• _GOAL OF THE EXERCISE_: Reproduce the material from its beginning through the line containing "click(x=89, y=718)", including that line, and offset every coordinate in the answers by -92.

• _DATASET EXCERPTS_:
○ ○ ○

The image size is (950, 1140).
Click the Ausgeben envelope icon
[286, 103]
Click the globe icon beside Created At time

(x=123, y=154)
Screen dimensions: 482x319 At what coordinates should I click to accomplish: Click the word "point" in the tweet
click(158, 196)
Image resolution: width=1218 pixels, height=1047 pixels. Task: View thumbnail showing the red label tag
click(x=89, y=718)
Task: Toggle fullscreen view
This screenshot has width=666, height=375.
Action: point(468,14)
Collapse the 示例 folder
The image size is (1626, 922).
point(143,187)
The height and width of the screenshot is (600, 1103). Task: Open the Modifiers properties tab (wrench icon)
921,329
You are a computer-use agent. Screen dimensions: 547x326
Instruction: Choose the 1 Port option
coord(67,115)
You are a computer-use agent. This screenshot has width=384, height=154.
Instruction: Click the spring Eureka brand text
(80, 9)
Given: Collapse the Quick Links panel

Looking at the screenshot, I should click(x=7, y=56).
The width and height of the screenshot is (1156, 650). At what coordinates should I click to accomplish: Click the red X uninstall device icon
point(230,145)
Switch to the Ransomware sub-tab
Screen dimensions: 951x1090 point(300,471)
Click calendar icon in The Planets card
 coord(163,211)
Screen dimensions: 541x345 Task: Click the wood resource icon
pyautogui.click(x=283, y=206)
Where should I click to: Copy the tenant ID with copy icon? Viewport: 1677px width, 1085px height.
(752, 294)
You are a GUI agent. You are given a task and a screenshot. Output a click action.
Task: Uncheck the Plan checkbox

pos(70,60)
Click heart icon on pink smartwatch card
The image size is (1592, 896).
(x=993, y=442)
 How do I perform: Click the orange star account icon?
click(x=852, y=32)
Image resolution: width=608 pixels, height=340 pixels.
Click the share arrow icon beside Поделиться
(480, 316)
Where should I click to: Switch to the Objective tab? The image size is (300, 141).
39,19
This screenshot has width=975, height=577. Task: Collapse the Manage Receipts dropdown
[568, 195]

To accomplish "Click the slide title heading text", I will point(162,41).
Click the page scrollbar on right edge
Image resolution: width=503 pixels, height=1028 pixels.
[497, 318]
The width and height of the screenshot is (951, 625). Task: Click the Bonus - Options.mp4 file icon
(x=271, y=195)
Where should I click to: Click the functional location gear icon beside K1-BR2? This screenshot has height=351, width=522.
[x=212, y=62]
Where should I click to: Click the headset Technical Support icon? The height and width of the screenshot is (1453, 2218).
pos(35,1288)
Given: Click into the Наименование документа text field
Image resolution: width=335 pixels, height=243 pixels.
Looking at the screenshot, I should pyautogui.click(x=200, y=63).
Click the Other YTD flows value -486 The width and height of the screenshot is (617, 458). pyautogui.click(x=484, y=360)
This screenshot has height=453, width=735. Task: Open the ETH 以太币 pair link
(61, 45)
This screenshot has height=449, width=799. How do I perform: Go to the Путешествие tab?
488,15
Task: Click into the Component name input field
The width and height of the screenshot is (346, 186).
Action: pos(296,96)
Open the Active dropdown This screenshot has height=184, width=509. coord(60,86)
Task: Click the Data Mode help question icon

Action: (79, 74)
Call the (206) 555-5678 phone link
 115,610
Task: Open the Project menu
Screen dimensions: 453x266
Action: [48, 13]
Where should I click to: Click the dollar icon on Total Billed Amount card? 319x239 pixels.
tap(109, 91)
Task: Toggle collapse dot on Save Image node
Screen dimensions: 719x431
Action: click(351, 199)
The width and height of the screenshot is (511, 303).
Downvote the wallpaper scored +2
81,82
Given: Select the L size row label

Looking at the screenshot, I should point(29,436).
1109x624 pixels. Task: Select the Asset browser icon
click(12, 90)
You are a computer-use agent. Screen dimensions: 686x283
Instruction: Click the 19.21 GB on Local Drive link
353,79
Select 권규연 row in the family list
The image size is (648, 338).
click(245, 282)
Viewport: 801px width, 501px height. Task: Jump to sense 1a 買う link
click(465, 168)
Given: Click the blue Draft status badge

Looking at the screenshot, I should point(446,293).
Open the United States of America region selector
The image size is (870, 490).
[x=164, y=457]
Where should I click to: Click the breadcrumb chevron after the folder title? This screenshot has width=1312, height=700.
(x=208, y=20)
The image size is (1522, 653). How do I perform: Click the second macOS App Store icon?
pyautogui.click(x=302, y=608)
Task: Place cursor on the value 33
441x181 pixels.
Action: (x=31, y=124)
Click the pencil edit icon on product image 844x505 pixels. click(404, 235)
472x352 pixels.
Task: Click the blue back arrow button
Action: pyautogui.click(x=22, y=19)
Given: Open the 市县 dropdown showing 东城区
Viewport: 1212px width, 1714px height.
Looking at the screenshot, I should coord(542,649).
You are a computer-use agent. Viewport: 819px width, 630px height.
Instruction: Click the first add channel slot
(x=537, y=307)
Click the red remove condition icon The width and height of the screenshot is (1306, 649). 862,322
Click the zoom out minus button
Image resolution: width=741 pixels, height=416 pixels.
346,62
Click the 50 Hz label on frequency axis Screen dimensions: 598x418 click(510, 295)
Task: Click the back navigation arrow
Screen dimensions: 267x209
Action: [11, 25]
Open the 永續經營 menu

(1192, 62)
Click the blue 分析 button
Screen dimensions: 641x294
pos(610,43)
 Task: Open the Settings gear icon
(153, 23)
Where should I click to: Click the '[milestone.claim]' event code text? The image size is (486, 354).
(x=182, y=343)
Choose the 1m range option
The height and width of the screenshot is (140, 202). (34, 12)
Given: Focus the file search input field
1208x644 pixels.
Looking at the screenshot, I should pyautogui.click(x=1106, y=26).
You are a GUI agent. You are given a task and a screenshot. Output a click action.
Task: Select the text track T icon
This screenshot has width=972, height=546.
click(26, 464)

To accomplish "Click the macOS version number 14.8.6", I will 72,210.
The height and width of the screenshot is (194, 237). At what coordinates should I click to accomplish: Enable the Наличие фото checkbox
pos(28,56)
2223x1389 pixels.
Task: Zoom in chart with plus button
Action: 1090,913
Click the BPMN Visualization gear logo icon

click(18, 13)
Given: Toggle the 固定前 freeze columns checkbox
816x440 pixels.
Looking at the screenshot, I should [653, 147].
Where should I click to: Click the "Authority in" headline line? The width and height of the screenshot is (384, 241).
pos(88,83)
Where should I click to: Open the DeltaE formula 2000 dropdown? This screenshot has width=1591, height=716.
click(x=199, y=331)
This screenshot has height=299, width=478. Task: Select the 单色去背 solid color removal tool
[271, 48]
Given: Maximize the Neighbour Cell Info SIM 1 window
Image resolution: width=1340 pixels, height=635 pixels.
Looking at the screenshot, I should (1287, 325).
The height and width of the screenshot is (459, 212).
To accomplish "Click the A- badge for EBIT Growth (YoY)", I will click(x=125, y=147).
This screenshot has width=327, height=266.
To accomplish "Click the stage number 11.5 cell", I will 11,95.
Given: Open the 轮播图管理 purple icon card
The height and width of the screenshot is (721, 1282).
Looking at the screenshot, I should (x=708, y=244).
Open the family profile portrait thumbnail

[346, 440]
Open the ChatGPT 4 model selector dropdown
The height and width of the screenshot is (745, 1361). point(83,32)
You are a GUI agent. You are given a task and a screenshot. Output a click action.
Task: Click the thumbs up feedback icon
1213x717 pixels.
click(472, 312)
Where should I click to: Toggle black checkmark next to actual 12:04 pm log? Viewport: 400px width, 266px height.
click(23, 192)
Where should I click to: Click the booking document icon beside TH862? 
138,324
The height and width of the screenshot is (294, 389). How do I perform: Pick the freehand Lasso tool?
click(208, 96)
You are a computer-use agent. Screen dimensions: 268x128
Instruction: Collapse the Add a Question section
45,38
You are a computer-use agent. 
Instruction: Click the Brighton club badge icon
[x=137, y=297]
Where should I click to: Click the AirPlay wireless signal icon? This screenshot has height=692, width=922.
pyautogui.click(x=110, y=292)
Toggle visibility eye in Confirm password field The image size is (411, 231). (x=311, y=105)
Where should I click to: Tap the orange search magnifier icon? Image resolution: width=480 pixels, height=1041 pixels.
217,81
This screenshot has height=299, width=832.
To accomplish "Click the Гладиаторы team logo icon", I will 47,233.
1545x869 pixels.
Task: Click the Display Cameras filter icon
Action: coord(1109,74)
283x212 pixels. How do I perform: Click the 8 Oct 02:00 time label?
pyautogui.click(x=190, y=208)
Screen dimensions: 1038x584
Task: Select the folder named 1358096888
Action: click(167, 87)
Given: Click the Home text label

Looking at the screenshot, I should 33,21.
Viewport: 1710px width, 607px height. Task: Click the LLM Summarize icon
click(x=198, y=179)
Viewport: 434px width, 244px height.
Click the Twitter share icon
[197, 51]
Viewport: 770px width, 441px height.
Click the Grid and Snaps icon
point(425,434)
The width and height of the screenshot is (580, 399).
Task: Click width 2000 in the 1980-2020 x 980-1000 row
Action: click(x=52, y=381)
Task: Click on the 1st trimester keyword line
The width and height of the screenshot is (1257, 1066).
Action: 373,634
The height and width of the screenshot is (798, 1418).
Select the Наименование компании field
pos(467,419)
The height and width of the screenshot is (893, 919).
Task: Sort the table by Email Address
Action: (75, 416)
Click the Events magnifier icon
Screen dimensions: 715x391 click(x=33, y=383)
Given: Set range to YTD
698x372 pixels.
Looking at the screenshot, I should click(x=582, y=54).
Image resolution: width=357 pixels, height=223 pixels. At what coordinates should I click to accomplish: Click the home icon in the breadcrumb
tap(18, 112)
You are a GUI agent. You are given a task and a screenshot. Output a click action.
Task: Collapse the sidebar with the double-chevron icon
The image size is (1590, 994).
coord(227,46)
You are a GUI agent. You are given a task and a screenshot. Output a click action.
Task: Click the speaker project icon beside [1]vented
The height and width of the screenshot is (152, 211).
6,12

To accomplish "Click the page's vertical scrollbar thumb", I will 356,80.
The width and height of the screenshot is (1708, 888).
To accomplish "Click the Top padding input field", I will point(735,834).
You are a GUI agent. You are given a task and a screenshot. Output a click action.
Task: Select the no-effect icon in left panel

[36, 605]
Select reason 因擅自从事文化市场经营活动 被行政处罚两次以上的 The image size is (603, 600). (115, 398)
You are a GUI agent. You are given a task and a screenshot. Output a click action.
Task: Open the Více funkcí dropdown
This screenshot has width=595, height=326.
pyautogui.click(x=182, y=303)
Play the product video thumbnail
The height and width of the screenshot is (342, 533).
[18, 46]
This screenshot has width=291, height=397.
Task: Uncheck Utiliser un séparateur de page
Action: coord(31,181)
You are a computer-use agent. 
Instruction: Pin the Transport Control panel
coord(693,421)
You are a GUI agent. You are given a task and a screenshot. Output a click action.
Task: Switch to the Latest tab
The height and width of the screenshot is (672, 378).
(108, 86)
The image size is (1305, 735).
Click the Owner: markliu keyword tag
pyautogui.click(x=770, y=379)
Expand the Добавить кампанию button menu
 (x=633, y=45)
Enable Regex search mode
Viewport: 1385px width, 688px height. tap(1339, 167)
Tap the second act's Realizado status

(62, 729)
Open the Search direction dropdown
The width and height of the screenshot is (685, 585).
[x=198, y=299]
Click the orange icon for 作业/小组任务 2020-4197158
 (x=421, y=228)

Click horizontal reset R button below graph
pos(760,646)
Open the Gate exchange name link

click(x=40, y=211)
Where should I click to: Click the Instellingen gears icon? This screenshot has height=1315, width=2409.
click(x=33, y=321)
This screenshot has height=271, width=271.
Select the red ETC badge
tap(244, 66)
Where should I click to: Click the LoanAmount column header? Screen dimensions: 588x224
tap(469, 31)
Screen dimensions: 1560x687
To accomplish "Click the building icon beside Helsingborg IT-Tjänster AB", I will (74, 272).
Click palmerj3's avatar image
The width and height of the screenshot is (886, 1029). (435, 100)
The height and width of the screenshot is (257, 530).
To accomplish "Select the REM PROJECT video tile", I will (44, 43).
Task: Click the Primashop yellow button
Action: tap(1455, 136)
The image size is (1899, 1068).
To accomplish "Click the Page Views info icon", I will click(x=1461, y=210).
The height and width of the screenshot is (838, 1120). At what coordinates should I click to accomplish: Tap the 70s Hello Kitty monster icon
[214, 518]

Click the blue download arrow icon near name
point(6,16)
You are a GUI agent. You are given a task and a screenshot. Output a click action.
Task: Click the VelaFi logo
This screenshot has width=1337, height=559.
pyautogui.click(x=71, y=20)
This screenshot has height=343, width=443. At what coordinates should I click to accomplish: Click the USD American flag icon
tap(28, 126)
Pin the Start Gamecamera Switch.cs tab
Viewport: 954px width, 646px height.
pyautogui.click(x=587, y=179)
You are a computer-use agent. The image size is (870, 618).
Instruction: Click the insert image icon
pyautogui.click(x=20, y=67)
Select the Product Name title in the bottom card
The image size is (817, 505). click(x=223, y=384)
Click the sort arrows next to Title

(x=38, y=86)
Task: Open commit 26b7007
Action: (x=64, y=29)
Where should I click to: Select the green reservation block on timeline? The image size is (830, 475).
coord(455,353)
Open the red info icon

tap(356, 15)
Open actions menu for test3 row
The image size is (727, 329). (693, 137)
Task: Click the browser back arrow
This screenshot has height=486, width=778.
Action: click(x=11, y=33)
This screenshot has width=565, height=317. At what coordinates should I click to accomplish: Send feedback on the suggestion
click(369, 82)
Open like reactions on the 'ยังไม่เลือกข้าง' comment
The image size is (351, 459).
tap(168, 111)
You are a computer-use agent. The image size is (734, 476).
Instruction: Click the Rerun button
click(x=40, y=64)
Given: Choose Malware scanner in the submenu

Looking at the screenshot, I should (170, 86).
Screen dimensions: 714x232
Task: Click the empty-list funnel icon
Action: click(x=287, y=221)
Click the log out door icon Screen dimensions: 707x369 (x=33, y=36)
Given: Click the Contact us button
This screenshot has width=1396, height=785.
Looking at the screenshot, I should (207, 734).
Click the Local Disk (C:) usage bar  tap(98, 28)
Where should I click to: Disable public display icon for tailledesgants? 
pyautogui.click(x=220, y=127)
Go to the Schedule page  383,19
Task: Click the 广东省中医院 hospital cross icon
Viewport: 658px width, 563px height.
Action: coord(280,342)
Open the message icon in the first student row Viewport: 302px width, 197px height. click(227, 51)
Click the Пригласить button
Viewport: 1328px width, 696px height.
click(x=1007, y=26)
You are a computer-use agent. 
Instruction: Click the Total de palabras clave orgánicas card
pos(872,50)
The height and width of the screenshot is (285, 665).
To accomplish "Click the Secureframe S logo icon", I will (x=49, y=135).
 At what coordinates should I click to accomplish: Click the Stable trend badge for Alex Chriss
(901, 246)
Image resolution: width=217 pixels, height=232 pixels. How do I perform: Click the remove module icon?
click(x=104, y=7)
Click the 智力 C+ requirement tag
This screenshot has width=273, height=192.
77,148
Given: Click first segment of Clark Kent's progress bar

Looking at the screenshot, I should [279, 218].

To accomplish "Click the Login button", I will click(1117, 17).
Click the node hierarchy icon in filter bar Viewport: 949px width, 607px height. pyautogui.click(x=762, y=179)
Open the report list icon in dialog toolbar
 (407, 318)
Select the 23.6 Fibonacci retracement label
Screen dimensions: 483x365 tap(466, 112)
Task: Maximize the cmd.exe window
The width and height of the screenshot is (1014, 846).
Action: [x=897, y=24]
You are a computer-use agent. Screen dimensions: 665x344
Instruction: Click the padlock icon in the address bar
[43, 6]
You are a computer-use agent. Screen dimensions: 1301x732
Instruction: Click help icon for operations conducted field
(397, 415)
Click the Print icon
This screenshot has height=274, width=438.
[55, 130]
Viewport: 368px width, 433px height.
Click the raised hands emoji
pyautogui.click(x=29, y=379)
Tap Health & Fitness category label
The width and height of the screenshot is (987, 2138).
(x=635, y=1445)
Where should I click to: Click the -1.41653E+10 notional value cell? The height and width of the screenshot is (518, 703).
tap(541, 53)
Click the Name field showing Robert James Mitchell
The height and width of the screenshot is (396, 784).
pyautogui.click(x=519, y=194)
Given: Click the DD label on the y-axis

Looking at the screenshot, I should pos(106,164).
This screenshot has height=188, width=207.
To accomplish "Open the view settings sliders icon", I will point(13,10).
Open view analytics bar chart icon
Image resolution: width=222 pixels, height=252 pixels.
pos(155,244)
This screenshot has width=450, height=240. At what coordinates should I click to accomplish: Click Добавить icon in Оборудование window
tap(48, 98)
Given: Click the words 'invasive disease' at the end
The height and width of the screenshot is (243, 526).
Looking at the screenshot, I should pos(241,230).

○ ○ ○

• _FINAL ANSWER_:
The image size is (950, 1140).
Click the Ausgeben envelope icon
[194, 11]
Click the globe icon beside Created At time

(x=31, y=62)
Screen dimensions: 482x319 At what coordinates should I click to accomplish: Click the word "point" in the tweet
click(66, 104)
Image resolution: width=1218 pixels, height=1047 pixels. Task: View thumbnail showing the red label tag
click(x=-3, y=626)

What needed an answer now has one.